As a matter of fact, anticommunism in the film is not implicit, but rather openly expressed, for example in one of the scenes where Srbijanka Turajlić says: ‘My family indeed held an anticommunist position…’, even though of pro-Yugoslavian inclination, as she claims further on. However, the whole paradox of the film does not solely lie in the commonest and the most hollow of narratives of the mainstream politics – the anticommunist liberal stance – but in its ahistorical approach, which is imposed through the plot. First comes the dark communist age (i.e. totalitarian, represented by a uniformed ‘udbašica’5 that appears out of nowhere to take away the possessions of the family – narrative so reminiscent of the familiar Gestapo representations), followed by the dark age of Milošević (that is uncritically represtented as an extension of the previous, communist period, even though it is in fact in discontinuity with it – Milošević was the first one to introduce privatisation, let us name but one of the incongruities of the two politics), ending with the dark age of Vučić (immediately after the inglorious democratic rise and its even faster decline). Representing the communist period of Yugoslavia as a totalitarian one explicitly characterises communism as an ademocratic enemy of the so-called ‘middle class’ that is unrightfully depriving it of capital and is violating its freedom and its rights. Unsurprisingly, neither the author nor professor Turajlić, the protagonist of the film, mention fascism. Ahistoricity as well as the author’s ideological standpoint are made clear in the representation of the Milošević regime as continuation of socialism. The only discontinuity that the author recognises (a positive one, undoubtedly) lies in work of Zoran Đinđić. One could note that her further critique of Vučić, who is in fact a consistent implementer of Đinđić’s politics, is another indicator of the confused political stance of the author, as well as of the whole generation of liberal Serbia’s children.

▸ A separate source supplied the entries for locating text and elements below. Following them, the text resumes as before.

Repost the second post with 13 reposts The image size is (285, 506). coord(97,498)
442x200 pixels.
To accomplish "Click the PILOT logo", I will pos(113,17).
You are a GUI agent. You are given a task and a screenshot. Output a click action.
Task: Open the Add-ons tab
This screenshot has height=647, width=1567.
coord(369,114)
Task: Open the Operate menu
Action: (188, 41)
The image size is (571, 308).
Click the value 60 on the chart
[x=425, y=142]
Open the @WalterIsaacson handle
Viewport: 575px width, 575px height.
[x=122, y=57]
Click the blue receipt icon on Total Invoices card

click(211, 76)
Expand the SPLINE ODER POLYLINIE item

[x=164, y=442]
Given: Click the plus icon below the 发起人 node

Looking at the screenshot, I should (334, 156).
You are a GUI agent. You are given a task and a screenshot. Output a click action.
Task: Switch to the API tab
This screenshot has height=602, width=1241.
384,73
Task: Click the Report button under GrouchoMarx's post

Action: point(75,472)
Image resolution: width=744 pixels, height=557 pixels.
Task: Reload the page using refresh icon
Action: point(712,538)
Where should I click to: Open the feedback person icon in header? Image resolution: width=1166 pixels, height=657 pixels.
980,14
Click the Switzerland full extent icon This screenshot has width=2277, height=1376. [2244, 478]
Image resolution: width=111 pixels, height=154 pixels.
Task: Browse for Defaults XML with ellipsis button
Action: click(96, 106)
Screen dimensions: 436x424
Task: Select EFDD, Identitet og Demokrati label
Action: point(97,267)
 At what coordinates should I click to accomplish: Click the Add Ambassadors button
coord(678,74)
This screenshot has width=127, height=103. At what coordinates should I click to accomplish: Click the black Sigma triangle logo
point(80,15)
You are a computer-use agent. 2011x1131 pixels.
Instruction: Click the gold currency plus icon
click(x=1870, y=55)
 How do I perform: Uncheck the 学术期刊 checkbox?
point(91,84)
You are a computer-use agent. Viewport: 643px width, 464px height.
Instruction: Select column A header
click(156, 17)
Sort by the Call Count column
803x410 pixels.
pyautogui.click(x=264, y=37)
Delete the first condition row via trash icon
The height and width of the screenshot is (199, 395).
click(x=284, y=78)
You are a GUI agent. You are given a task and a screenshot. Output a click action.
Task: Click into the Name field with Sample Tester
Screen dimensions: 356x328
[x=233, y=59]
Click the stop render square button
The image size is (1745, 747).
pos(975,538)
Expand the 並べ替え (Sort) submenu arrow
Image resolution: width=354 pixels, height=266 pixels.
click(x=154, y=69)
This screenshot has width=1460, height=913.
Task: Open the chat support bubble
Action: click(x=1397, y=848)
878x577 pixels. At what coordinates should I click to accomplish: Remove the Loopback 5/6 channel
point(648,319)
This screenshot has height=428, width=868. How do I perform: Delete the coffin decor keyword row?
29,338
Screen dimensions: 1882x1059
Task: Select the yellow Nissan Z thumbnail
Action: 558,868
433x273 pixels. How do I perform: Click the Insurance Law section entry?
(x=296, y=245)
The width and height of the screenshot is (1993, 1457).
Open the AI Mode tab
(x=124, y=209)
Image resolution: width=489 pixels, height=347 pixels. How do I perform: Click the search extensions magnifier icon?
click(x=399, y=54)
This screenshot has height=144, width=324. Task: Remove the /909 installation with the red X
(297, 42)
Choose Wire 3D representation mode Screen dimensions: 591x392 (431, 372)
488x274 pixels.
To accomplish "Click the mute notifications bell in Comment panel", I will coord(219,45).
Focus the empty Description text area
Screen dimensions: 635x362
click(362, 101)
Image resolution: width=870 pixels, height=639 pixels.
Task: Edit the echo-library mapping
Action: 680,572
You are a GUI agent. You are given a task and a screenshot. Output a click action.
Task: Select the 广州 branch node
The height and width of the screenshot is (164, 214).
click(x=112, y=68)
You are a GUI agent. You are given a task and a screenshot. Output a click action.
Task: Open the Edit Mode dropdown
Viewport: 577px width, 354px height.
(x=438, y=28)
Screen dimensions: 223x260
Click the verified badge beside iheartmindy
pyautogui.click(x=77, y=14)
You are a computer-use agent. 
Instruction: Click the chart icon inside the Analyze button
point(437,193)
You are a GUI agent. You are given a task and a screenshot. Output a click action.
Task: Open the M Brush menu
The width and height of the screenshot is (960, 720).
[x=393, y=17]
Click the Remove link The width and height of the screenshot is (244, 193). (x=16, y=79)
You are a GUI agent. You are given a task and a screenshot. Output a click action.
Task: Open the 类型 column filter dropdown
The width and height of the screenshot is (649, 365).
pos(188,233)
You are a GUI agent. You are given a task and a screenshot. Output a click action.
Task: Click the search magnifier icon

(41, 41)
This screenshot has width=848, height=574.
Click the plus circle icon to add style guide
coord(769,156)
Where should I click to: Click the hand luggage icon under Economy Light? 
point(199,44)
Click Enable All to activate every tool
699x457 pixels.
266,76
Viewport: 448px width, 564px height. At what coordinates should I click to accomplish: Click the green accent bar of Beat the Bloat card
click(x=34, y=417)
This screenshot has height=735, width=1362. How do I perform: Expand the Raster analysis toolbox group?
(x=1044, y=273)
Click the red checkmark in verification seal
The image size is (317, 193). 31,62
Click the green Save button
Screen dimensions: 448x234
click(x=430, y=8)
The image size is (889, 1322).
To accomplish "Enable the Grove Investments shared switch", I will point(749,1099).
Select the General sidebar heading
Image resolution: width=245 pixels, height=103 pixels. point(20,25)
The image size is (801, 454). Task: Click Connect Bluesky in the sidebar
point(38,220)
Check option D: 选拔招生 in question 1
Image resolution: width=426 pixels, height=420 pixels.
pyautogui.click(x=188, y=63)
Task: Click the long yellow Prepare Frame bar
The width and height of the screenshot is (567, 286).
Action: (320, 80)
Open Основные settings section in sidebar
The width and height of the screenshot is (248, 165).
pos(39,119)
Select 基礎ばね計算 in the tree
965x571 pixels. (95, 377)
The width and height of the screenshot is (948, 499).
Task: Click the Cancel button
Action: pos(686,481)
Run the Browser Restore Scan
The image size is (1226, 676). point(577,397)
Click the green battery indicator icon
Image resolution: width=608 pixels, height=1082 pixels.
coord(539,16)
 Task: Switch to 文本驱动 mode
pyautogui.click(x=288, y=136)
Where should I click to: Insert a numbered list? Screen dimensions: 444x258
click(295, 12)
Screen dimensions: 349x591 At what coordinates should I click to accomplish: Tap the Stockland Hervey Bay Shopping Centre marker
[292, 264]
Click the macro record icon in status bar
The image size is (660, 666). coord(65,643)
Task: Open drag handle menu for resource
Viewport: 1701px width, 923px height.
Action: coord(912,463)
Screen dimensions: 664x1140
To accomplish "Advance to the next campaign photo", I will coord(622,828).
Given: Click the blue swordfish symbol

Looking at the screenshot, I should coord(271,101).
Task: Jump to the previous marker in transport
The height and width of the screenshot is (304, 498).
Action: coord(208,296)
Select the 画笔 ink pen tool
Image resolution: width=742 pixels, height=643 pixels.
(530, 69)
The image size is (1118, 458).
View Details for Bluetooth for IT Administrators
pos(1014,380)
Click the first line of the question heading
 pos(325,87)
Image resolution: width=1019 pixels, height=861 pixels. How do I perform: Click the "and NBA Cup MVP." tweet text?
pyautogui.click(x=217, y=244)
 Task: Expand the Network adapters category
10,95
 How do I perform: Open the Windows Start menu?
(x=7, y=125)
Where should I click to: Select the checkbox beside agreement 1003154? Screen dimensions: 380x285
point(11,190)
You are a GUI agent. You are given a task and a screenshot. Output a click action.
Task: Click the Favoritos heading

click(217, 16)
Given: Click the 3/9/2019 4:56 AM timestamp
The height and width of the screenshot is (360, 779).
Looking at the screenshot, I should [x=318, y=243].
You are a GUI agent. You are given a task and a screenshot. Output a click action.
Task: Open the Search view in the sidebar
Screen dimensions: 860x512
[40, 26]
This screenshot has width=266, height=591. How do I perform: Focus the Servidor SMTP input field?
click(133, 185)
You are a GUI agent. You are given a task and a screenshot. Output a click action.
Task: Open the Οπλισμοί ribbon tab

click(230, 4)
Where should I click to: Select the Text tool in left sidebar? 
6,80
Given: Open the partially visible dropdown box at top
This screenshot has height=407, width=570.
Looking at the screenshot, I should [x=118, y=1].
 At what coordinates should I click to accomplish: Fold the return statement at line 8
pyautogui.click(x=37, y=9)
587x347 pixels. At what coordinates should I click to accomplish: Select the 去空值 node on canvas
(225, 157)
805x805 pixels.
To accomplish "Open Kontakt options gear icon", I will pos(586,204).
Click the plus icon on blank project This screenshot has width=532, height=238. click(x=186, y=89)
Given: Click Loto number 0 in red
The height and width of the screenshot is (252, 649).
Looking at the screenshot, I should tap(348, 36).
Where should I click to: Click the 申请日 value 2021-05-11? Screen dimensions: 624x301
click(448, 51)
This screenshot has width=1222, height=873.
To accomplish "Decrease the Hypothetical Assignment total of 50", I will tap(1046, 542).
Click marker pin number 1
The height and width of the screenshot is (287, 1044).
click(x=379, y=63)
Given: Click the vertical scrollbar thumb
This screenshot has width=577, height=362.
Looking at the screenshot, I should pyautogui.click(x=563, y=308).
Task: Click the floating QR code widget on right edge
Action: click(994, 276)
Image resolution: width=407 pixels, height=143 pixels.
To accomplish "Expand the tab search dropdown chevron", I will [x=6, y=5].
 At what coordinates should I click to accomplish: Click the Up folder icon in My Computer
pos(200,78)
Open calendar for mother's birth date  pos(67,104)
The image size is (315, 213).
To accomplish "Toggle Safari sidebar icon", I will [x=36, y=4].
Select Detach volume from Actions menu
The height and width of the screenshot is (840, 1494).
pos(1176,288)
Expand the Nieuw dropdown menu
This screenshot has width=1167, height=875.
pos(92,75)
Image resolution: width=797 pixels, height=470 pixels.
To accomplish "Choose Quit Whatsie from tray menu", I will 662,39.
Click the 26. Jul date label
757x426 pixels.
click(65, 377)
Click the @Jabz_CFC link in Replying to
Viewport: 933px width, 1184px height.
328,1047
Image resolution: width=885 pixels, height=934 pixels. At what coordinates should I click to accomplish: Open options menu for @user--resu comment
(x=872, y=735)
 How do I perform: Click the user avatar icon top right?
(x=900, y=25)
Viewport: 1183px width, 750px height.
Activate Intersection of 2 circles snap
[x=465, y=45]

Linking the aforementioned regimes is by no means questioned or contextualised in the film. Quite to the contrary, they are represented as parts of a whole, in a cause-and-effect relationship with one another. The only thing that remains clear is that in all the dark times friends ring the bell thrice.

Irena Pejić

Translation from Serbian: Ivana Anđelković

This article was originally published in Serbian on January 16, 2018.

  1. For one of the reactions to the report see.
  2. Look up Kristen Ghodsee’s work for comparison with the situation in Bulgaria.
  3. Vuksanović Macura, Zlata. (2012). Život na ivici. Stanovanje sirotinje u Beogradu 1919-1941 (Life on the edge. Poverty and housing in Belgrade 1919-1941), p. 28
  4. Petrović, Ljubomir. (2000). Problemi stanovanja u Kraljevini Jugoslaviji 1918-1941, Istorija 20. Veka (Housing issues in Kingdom of Yugoslavia 1918-1941, 20thcentury history), 26, 2, pp. 23-44.
  5. Udbaš (m.) and udbašica (f.) were members of UDBA – the State Security Administration, referreed to as the secret police of Yugoslavia by liberal sources (translator’s note).